MSF Psychologist Audrey Magis has just returned from spending two months working in Syria. Her role was to set up and run a mental health programme in one of MSF’s projects in the north of the country. Previously she had worked for MSF in Gaza, in Libya and in a camp for Syrian refugees. She explains how the war has affected people and what MSF is doing to help.
In most places I have worked, people are rather hesitant when I tell them that I am a psychologist. But in Syria, it was quite the opposite. People actually came and told me they needed my services. The war has been raging for two years and people have completely lost their bearings. At first they would come and tell me about their social problems at home; children are not going to school and so become disruptive, adults are not working, people are living in tents or crowded into one room... But when you dig a little, you quickly find that most have experienced deeply traumatic events. Some have lost friends or family, some have seen their home destroyed, some have lived through bombing raids...
Loss of identity
People have lost their identity. Older men cannot find their place in society and in the family: they have lost their job, or have stopped being a fighter, maybe they have responsibility for a family but they have had to move house several times in quick succession. I don’t have to find them, they come and ask for help, saying things like: “I’m starting to be violent towards my wife and children. Please help me, I cannot be like that.”

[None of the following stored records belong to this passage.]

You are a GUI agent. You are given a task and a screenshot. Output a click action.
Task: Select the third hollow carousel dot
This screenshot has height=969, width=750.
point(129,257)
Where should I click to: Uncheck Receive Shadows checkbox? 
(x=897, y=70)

I have seen many women who are finding it increasingly hard to form a bond with their children. There are few contraceptives available, and a lot of women are becoming pregnant without really wanting to. They struggle to imagine their future with their child. I met several women in the final term of pregnancy who had prepared nothing; no cot, no baby clothes, no ideas for a name. People have lost their ability to project their lives into the future.

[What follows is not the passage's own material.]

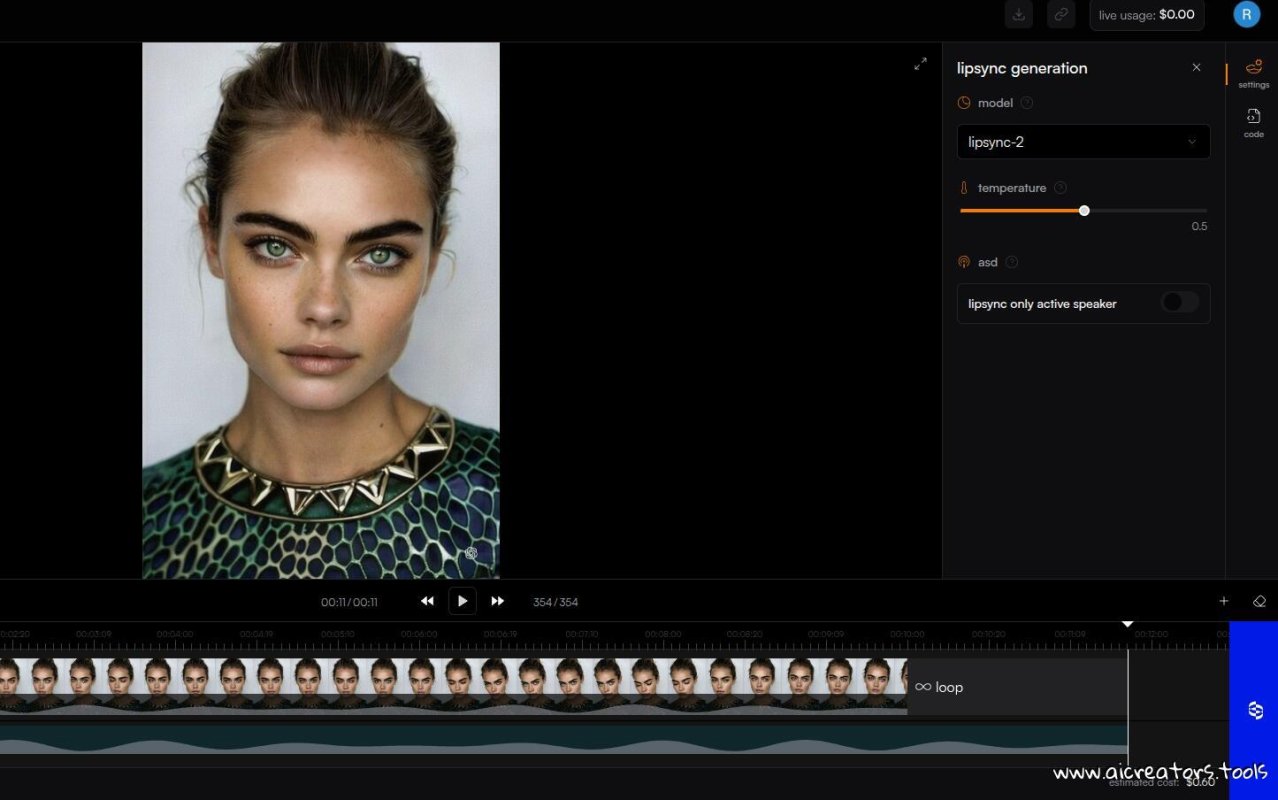
Task: Open the download icon in the top bar
Action: coord(1018,14)
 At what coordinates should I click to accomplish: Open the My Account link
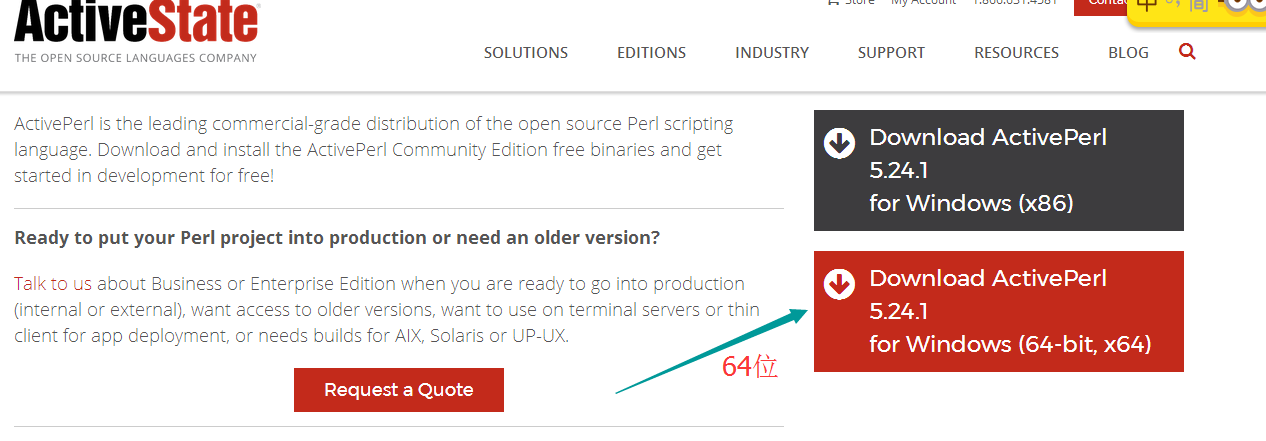[923, 3]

All the children are playing at war. You don’t see them playing with cars or other normal games; they pretend to shoot each other. I’ve seen kids throwing stones at donkeys, hurting animals. This is their way of expressing pent-up anger. In fact, this is a relatively functional way for them to release some of their aggression.
I have also seen young men in their twenties, ex-fighters who have come to me with complaints about depression, traumatic stress, flashbacks, nightmares ...
Loss of meaning
A number of people have quietly told me that they no longer know what the war is about. They are terrified at the idea that they are fighting their neighbours, their friends... and they don’t know why anymore. At first there seemed to be some purpose, but two years on that’s all gone. They just want it all to end so they can go home.
Things have gone way beyond breaking-point. People are on automatic pilot. But somehow they manage to hold it all together. They cannot allow themselves to fall apart. They have developed an amazing ability to cope and keep going. To survive two years of this, it’s impressive. The family and community support is enormous.
Not going mad
Sometimes just one session is enough. Some people just need to hear that what’s happening to them is normal, that they are not going mad. But there are other patients who I had to work with for longer. The idea is to set a clear objective with them, and to get there step by step with behavioural therapy. There is no time for long analysis sessions, but you can do very sound psychological work with these short-form therapy techniques.
A child born of war
I remember one patient, a woman who was six months pregnant. She came to the hospital asking for a premature delivery. There was no medical reason; she just wanted us to do a C-section and deliver her baby as soon as possible. She was very jumpy, very agitated.
I sat with her and we worked out that this was one baby too many, a child born of the war, and she felt that the baby was sapping all her energy. All she wanted was to take anti-depressants, but she couldn’t because she was pregnant.
We worked out a plan of relaxation exercises. And we made a diary where she would write down when she felt tense and what had happened to cause the tension. And a few sessions later we moved on to preparing for the arrival of her baby.
At our last session she showed me the baby clothes for her soon-to-be-born baby. She hadn’t yet chosen a name, but she had made great strides and was ready. She was my last patient, my last session, on my last day. I left the project with the sense that my time had been well spent.